The Court is persuaded by the Government’s argument. As the Government points out, the Grabowski Model does not address disintermediation. Instead, the Model projects a high rate of deposit growth in Missouri, ranging between 21% and 47% between 1981 through 1986, until it is eventually reduced over time. Although Mr. Grabowski claimed at trial that the introduction of the “All Savers Certificate” justified his robust deposit projections, in reality the product w:as quickly labeled a “dud.” Day 3 A.M. 13:23-14:12; Day 6 P.M. 26:23-29:24. Nor is this Court persuaded by Plaintiffs contention that the Grabowski Model actually shows nominal deposit growth if it is adjusted for inflation. As will be discussed later in this .section, Plaintiffs contention is only true for the Model’s statewide deposit projections. Once those projections are multiplied by the hypothetical buyer’s share of the deposit market as projected by the Model, the Model more than compensates for inflation. See Ex. 283. Plaintiffs contention that the hypothetical buyer would be able to lure deposits from other existing thrifts on account of its perceived “safety” is also unpersuasive. The Court finds it a much more likely scenario that if a depositor was indeed willing to move funds, the funds would have been moved to a bank with an equivalent “safe” reputation, but one that offered a deposit product with a higher rate of return (ie., a product that the hypothetical buyer — a thrift — could not offer until late 1982 after Congress passed the Garn-St. Germain Act).

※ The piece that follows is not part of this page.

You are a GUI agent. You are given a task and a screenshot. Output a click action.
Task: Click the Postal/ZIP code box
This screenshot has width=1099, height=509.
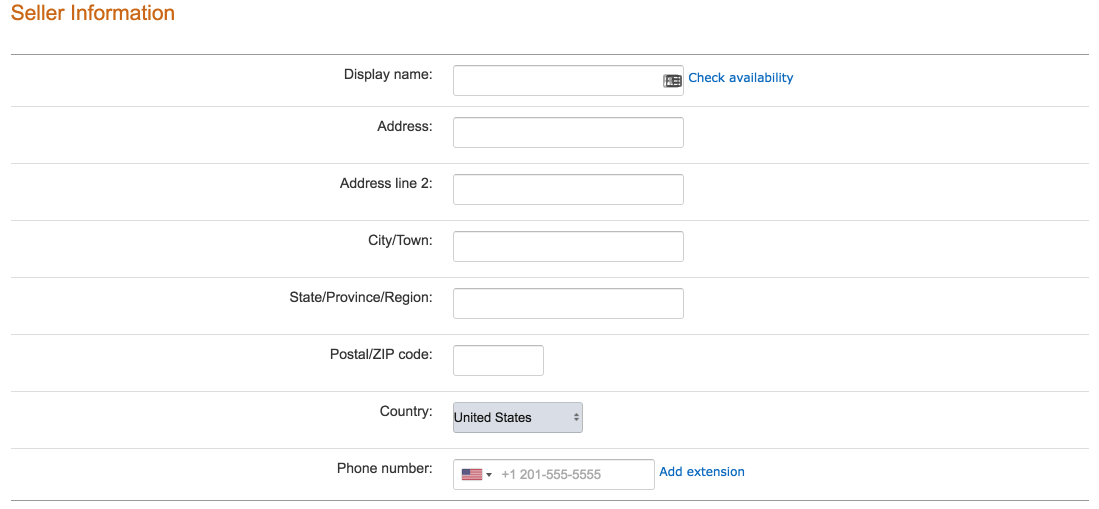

What is more, the Grabowski Model projects Missouri’s deposit growth by relying on the State’s aggregate deposit statistics. See Ex. 277. However, as Mr. Grabowski conceded during his trial testimony, the deposit statistics included “interest credited” balances (ie., interest posted to accounts of existing customers that is not a source of “new” deposit funds that can be loaned out). Day 3 P.M. 27:8-30:16. Thus, the statistics artificially skewed the numbers towards a higher rate of new deposit growth.

b. The Grabowski Model’s Assumption that the Hypothetical Buyer Will Capture 7% of the Missouri Deposit Market Is Unrealistic

The Government also contends that the Grabowski Model’s assumption that the hypothetical buyer will achieve a 7% share of Missouri’s deposit market is unreliable. As discussed previously, Mr. Grabowski reached this assumption based on his analysis of Home’s expansion into the Northern California market. But, as the Government points, Home’s expansion into Northern California largely predated disintermediation, and thereby, escaped its adverse effects. This Court agrees that Home’s expansion into Northern California is not a reliable indicator of the hypothetical buyer’s ability to capture a share of the Missouri deposit market. Home’s expansion into the Northern California market took place in the 1970’s. During the 70’s, the thrift industry was in an entirely different economic landscape than existed at the time of the Missouri-Florida Transaction; indeed, unlike the 70’s, in 1981, the entire industry was economically insolvent to the tune of billions of dollars. See Ex. 769 (Richard T. Pratt, the chairman of the FHLBB in 1981 stating “In 1982, the Bank Board saw no [surviving thrifts] in the event that the then present financial conditions continued or worsened.”). Based on this alone, Home’s experience in Northern California is a wholly unreliable indicator of the hypothetical buyer’s ability to capture a share of the Missouri deposit market.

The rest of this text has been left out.